Development of a thermoresistant tissue culture rinderpest vaccine virus.

The currently used Plowright's tissue culture rinderpest vaccine (RBOK strain) gives full protection and lifelong immunity, but it is highly thermolabile and requires maintenance of cold chain from vaccine production till delivery. Keeping in view the need for a thermostabile vaccine in tropical developing countries with limited refrigeration facilities, we passaged serially the RBOK strain of rinderpestvirus (RPV) at gradually elevated temperature up to 40 degrees C to obtain a thermoresistant RPV (TR-RPV) mutant. The thermoresistance (thermostability) and antigenicity of TR-RPV were compared with those of the vaccine virus by various methods, confirming the acquired properties. Thus, the infectivity titres of the TR-RPV mutant and vaccine virus were determined after incubation for various times at 37 degrees C. Regression analysis indicated that TR-RPV had a half-life of 1.81 hr and a degradation constant of 0.1656, while the parent vaccine virus had a half-life of 1.11 hr and a degradation constant of 0.2686. In capture ELISA with four different monoclonal antibodies (MAbs) to the N protein of RPV, TR-RPV showed a 10-fold higher reactivity with one MAb as compared to the vaccine virus. Although TR-RPV did react also with the other three MAbs, its reactivity was only 4-5 times higher than that of the vaccine virus. A treatment of the virus with Triton X-100 resulted in 2-4 times higher reactivity with the MAbs.
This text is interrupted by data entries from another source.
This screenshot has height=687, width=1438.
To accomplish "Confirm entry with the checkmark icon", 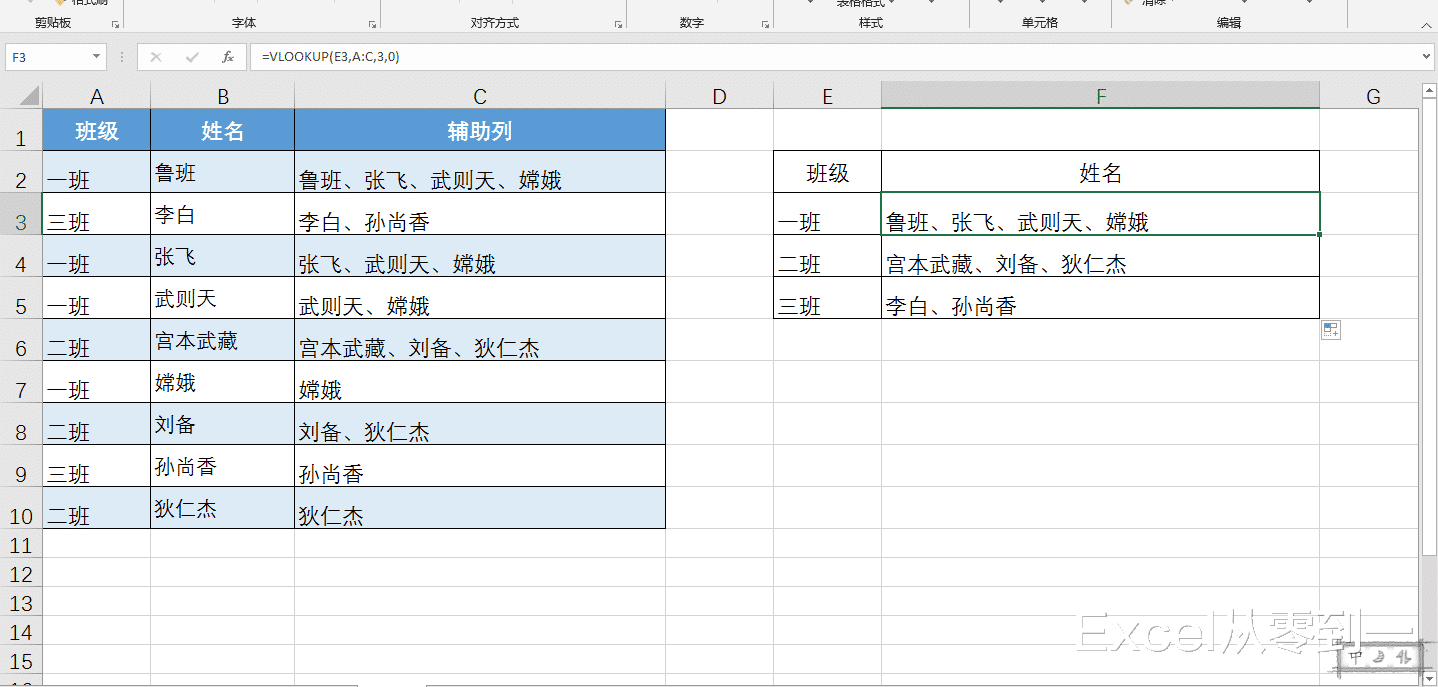I will (190, 56).
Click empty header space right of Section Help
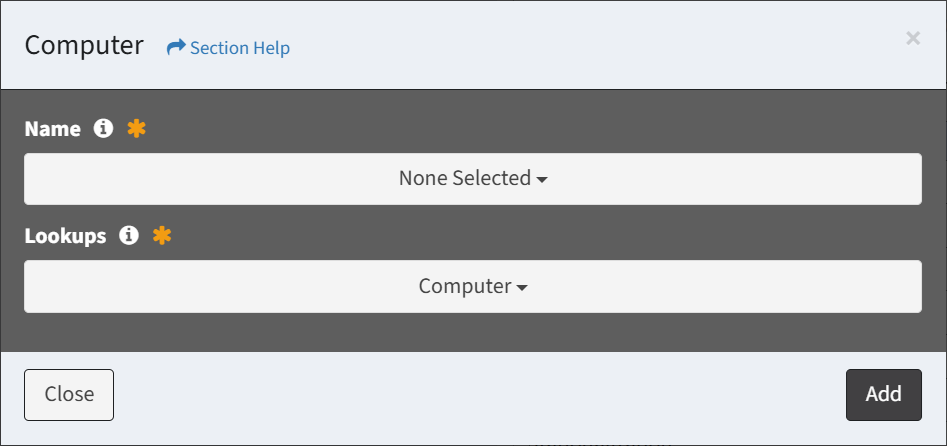The width and height of the screenshot is (947, 446). coord(600,47)
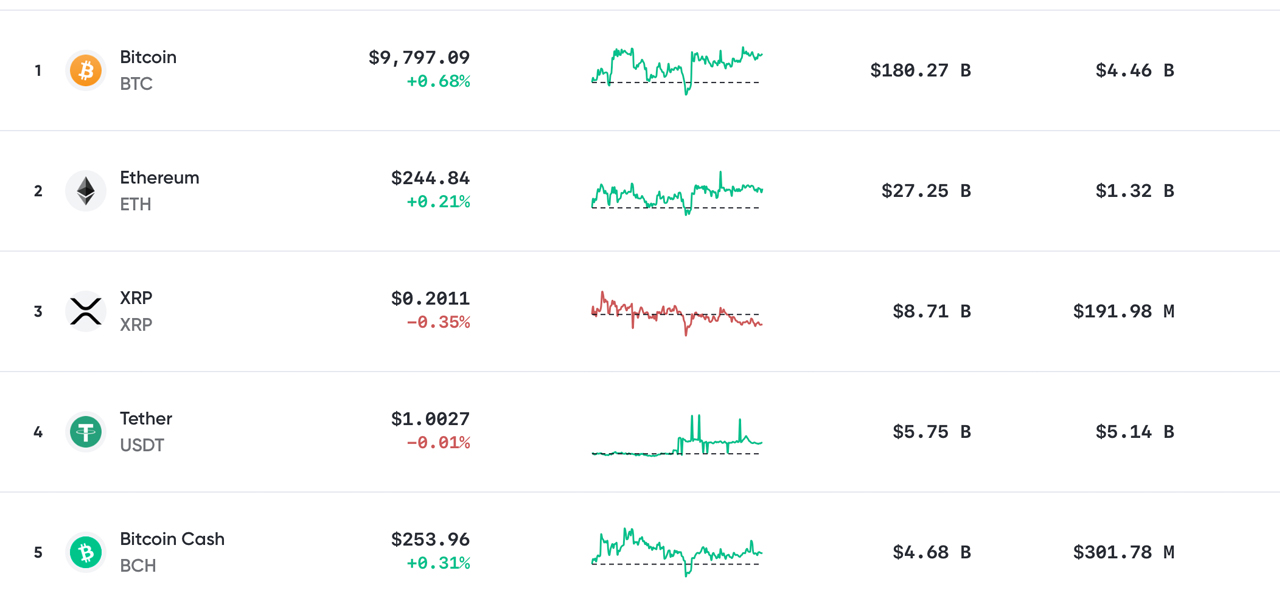View the Bitcoin Cash sparkline chart
1280x600 pixels.
point(677,552)
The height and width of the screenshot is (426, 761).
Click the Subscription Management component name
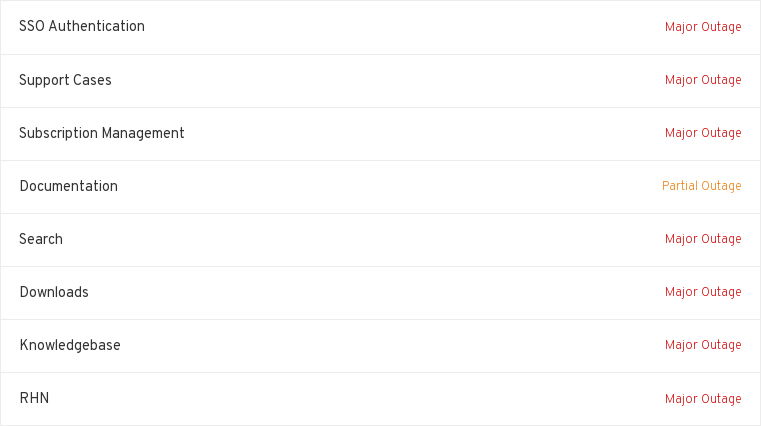102,133
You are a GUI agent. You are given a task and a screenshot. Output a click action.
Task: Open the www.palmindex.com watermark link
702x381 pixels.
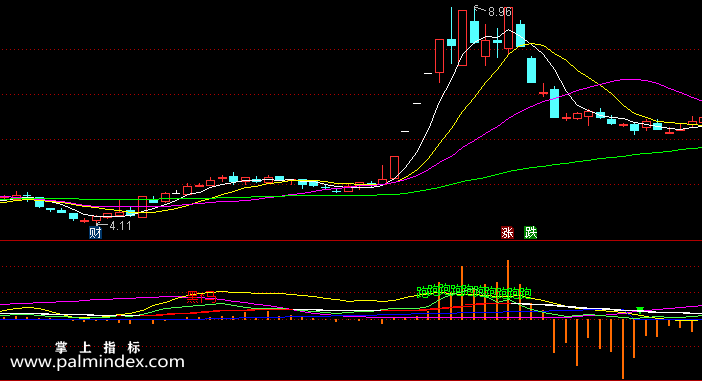(x=97, y=362)
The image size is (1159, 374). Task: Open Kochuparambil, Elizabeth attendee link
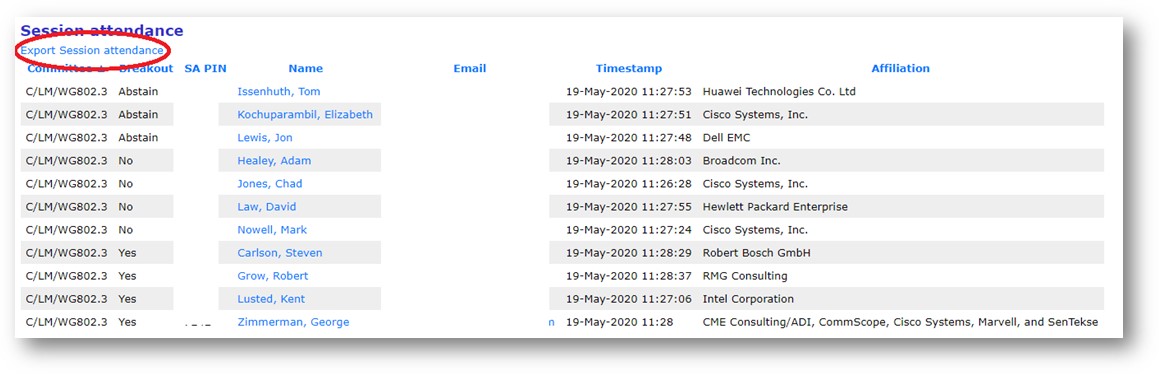(x=305, y=115)
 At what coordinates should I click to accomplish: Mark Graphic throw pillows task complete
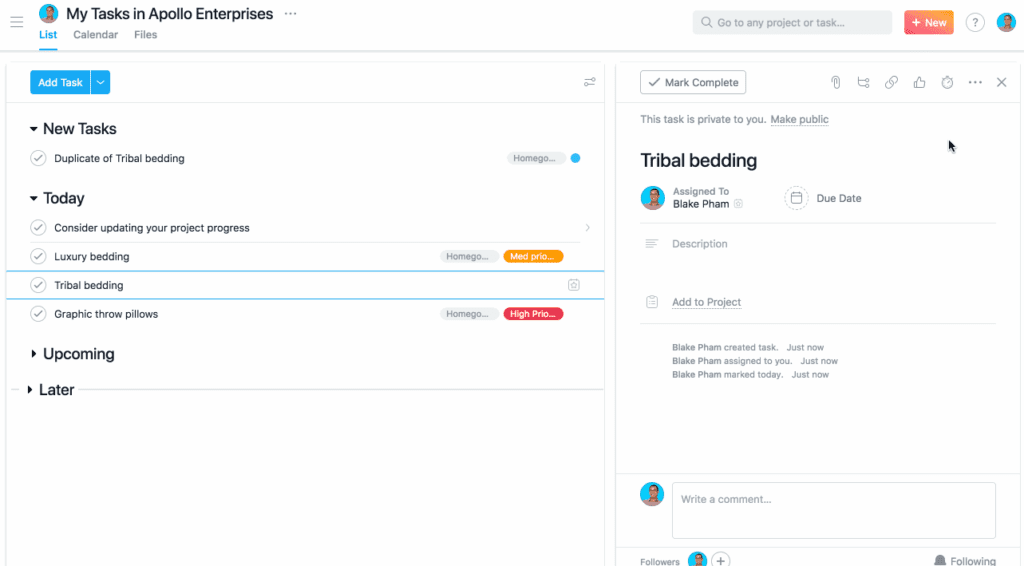click(38, 314)
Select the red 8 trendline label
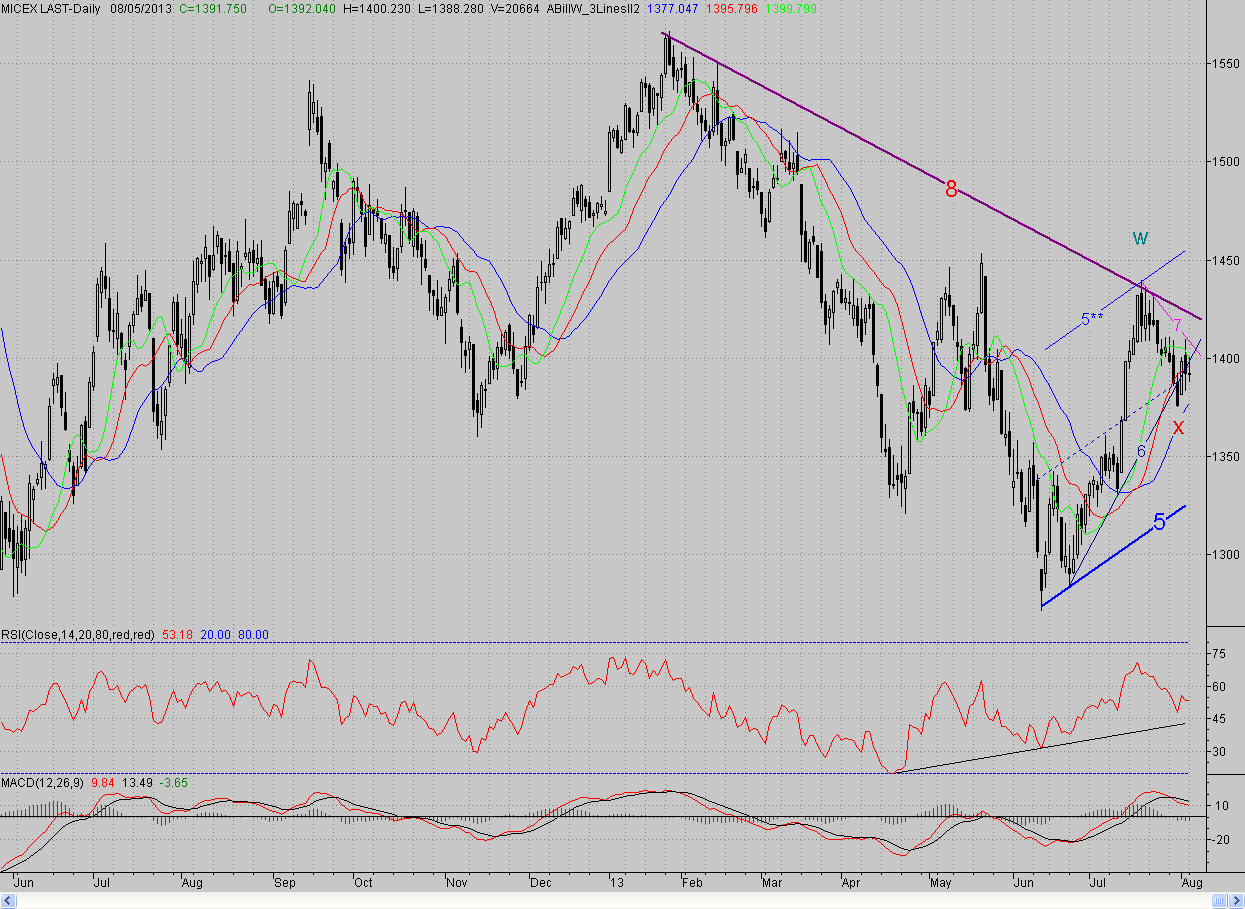The width and height of the screenshot is (1245, 909). [x=951, y=188]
The 35S-methionine-labeled vaccine virus-and TR-RPV-infected Vero cell lysates showed 6 polypeptide bands with identical pattern of migration in polyacrylamide gel electrophoresis in the presence of SDS (SDS-PAGE). Radioimmunoprecipitation assay (RIPA) of the TR-RPV and vaccine virus with a rabbit anti-RPV immune serum (RHIS) and bovine anti-RPV hyperimmune serum (BHIS) showed the presence of four identical antigenic proteins, namely H, N, F and M, for both viruses. It can be concluded that TR-RPV has indeed retained the antigenic properties of the parental vaccine virus besides acquiring thermoresistance.